_Extract_:
We respectfully note that we do not typically include the cost of each investment in the financial statements, as it is not a GAAP or S-X reporting requirement.

     

13.

Comment:

The Pro Forma combined net assets should be adjusted to reflect the payment of merger-related costs by the Funds.

     
 

Response:

We respectfully note that the Pro Forma combined net assets listed in the column entitled "Pro Forma Combined Statement of Assets and Liabilities (Unaudited)" in the Statement of Additional Information does reflect the payment of merger-related expenses by the Funds. However, due to an editing error, this number was not correct. It has been corrected to reflect that the merger-related costs paid by the Funds is expected to be $25,300, and not $29,000 as previously indicated.

     

14.

Comment:

In the section entitled "Pro Forma Combined Statement of Assets and Liabilities" and "Pro Forma Combined Statement of Operations," please delete inappropriate captions for which there is no information, such as "prepaid and other assets"

_Dataset extract_:
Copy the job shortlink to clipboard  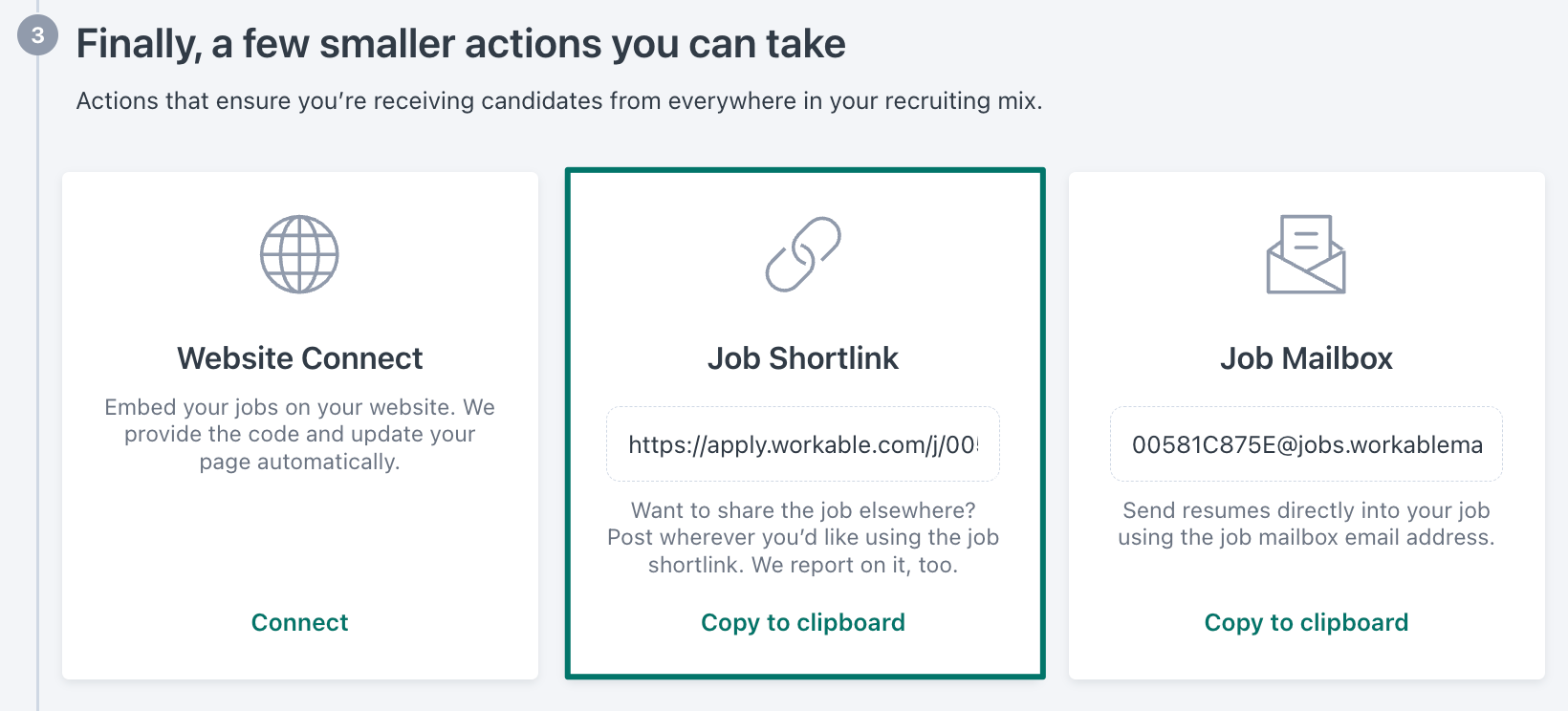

_What this exercise asks_:
(A) List every phrase that the comment-response excerpt encloses in quotation marks.
(B) Retype the comment-response excerpt starting at "We respectfully note that we" and ending at "costs by the Funds.".
(C) Answer these from the comment-response excerpt:
(i) What amount of merger-related costs are the Funds now expected to pay?
(ii) Which two reporting standards does the excerpt say do not require the cost of each investment in the financial statements?
(iii) What caption does the excerpt give as an example of one to delete?
None of the data is needed here.

_Answers per task_:
(A)
"Pro Forma Combined Statement of Assets and Liabilities (Unaudited)"
"Pro Forma Combined Statement of Assets and Liabilities"
"Pro Forma Combined Statement of Operations"
"prepaid and other assets"

(B)
We respectfully note that we do not typically include the cost of each investment in the financial statements, as it is not a GAAP or S-X reporting requirement.

     

13.

Comment:

The Pro Forma combined net assets should be adjusted to reflect the payment of merger-related costs by the Funds.

(C)
(i) $25,300
(ii) GAAP and S-X
(iii) "prepaid and other assets"